The discovery of a terrorist cell in Afghanistan isn't a rare occurrence. Afghan and U.S.-led international forces have made many terrorist arrests over the years. But the discovery of a cell at the university was especially alarming, Mashal said.

"An uneducated teenage suicide bomber who comes from the mountains of Waziristan cannot easily determine his target, while the members of this group are doctors and engineers, who knew how to use the Internet and computers," Mashal said.

The announcement of the cell and the assertion that it was tied to the Haqqani network also were likely to add to the tensions that now characterize Afghanistan's relationship with Pakistan, a key U.S. ally in the fight against al Qaida and the Taliban.

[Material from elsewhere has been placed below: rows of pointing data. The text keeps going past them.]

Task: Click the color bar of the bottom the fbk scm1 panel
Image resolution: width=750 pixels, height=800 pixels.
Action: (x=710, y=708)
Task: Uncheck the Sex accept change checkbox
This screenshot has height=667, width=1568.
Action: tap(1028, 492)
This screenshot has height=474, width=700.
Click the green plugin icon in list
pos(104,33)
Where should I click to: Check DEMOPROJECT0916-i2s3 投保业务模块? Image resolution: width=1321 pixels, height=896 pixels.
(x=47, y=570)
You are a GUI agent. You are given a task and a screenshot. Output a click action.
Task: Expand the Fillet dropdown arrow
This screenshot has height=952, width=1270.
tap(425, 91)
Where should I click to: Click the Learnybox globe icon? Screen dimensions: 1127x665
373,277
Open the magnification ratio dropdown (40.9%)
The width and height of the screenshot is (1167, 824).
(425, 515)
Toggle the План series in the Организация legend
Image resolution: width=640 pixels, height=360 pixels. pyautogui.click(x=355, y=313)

Afghan and U.S. authorities in recent weeks have linked the Haqqani network, an Afghan insurgent group whose headquarters are thought to be in Pakistan, to Pakistan's spy agency, the Inter-Services Intelligence Directorate. They've also blamed it for recent attacks on the U.S. Embassy in Kabul and the assassination of the head of Afghanistan's peace committee.

Kabul University, founded in 1932, is Afghanistan's largest university. It was a hotbed of political activity in the late 1960s and early 1970s, although the government officially banned such activity on campus in 1968. Many of the Afghanistan's current leaders, from the left and the right, began their political careers by engaging in campus politics during this time.

In his visits to Kabul University, Karzai frequently encourages students to avoid political activities. But the university is still a political center, where movements, including the Taliban, recruit members.